Wellco Enterprises, Inc. Announces the Resignation of Director William M. Cousins, Jr. and Notice To AMEX of Non-Compliance Wit
May 16 2006 - 4:20PM
Business Wire
Wellco Enterprises, Inc. (AMEX: WLC) announces that William M.
Cousins, Jr., resigned as a member of the Board of Directors and
Audit Committee of the Company on May 11, 2006. Mr. Cousins has
been a Director of the Company since November 1990. Mr. Cousins has
been a member of the Audit Committee since November 1990 and served
as Chairman of the Audit Committee since November 1999. Mr.
Cousins' decision to resign was based on personal reasons.

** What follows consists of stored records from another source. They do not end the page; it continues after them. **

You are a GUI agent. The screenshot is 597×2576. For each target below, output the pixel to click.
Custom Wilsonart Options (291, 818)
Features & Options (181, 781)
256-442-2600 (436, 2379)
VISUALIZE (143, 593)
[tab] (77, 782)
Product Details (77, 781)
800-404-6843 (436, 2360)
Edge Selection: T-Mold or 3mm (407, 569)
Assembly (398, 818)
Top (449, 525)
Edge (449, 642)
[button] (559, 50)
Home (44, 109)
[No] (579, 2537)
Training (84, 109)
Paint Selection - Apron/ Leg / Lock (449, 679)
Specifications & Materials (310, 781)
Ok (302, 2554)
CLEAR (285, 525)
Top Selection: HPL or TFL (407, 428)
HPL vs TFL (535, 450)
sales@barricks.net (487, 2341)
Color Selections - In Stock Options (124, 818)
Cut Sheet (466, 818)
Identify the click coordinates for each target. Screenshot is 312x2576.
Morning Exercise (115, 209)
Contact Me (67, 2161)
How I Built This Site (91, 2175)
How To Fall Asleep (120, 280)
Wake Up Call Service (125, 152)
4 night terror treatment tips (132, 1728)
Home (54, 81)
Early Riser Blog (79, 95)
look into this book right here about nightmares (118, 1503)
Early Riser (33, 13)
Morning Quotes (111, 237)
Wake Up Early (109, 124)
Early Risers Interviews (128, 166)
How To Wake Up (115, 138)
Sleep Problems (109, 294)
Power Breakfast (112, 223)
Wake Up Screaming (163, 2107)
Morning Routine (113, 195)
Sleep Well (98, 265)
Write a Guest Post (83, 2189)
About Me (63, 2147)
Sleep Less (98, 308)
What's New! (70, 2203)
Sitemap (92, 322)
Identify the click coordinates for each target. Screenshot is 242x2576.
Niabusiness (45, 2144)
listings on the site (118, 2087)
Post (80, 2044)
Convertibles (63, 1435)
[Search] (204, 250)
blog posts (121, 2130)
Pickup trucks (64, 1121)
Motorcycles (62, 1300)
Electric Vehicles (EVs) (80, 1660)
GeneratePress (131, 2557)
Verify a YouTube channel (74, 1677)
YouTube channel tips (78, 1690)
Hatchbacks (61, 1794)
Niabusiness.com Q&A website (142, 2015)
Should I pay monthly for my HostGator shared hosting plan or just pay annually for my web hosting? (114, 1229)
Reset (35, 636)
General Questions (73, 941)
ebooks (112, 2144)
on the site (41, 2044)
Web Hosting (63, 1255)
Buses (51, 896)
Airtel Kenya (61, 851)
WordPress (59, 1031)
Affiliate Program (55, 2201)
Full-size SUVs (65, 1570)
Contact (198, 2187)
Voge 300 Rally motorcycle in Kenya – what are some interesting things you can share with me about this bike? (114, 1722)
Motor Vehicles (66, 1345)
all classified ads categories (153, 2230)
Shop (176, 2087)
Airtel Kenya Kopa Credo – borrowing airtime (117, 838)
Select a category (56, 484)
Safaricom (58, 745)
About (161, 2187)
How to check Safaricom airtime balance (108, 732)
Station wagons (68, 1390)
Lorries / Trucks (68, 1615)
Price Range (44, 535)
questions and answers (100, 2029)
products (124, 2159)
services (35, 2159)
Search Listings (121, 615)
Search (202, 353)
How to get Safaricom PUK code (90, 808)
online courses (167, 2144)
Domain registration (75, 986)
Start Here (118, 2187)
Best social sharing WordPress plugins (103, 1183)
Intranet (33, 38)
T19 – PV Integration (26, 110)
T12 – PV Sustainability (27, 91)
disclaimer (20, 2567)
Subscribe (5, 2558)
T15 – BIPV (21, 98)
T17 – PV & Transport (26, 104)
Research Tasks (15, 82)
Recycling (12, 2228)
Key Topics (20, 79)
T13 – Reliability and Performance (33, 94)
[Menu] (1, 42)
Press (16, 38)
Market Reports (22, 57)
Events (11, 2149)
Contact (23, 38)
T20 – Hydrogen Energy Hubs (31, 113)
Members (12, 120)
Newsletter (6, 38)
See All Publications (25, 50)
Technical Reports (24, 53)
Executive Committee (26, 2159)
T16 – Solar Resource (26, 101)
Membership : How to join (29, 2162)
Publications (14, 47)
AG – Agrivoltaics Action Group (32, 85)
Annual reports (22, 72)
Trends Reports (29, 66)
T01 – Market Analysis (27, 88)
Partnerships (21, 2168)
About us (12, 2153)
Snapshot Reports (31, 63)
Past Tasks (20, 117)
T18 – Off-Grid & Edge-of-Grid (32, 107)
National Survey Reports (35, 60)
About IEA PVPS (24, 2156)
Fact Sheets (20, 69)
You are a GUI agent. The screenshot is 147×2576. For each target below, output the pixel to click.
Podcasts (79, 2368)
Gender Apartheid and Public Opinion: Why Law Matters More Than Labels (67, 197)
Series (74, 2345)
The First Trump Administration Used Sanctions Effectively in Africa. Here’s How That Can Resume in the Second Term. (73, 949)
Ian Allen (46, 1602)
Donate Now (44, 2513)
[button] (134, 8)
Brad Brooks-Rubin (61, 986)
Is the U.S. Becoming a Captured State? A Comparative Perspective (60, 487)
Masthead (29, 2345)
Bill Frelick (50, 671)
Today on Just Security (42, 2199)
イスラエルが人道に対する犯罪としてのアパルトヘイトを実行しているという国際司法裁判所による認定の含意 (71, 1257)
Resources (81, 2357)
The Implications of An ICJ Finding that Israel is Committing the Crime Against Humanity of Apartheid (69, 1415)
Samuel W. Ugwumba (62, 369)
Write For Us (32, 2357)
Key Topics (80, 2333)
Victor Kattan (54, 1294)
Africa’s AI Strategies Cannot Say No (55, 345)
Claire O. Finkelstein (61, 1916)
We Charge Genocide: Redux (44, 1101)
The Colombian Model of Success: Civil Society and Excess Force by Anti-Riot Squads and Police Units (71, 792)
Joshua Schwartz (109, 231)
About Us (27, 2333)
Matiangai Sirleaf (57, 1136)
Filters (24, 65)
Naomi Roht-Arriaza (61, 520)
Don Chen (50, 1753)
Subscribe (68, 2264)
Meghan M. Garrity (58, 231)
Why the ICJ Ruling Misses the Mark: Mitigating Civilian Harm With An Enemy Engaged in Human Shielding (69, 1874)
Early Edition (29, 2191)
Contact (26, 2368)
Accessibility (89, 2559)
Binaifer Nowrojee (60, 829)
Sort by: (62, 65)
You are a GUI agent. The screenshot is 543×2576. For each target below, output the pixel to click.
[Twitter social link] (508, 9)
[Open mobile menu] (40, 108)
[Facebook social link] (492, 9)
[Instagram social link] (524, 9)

The
Company gave notice to the AMEX on May 15, 2006 that it is not in
compliance with Section 121B(2)(a) of the AMEX Company Guide
requiring that the Company have an Audit Committee of three
members. On May 11, 2006 William M. Cousins, Jr., resigned from the
office of a member of the Board of Directors and the Audit
Committee of the Company. The Company does not have a member of the
Board of Directors, other than the two remaining members of the
Audit Committee, who is independent as defined in Section 121A of
the AMEX Company Guide. The Company's plan of action is to seek the
election of an independent member of the Board of Directors who
satisfies the independence standards specified in Section 121A of
the AMEX Company Guide and Rule 10A-3 under the Securities Exchange
Act at the Company's next annual shareholder's meeting (November,
2006), if the vacancy is not sooner filed by the Board of
Directors, and appoint the additional independent member of the
Board of Directors to the Audit Committee to serve with the two
remaining members (the "Plan"). Until the appointment of the
additional independent member of the Board of Directors to the
Audit Committee, the Audit Committee of the Company will consist of
two members. The Company gave notice to the AMEX on May 15, 2006 of
the Plan and requested a determination of its reasonableness from
the AMEX. CAUTIONARY STATEMENT CONCERNING FORWARD-LOOKING
INFORMATION Statements throughout this report that are not
historical facts are forward-looking statements. These statements
are based on current expectations and beliefs, and involve numerous
risks and uncertainties. Many factors could affect the Company's
actual results, causing results to differ materially from those
expressed in any such forward-looking information. These factors
include, but are not limited to, the receipt of contracts from the
U. S. government and the performance thereunder; the ability to
control costs under fixed price contracts; the cancellation of
contracts; and other risks detailed from time to time in the
Company's Securities and Exchange Commission filings, including
Form 10-K for the year ended July 2, 2005. Those statements
include, but may not be limited to, all statements regarding
intent, beliefs, expectations, projections, forecasts, and plans of
the Company and its management. Actual results may differ
materially from management expectations. The Company assumes no
obligation to update any forward-looking statements.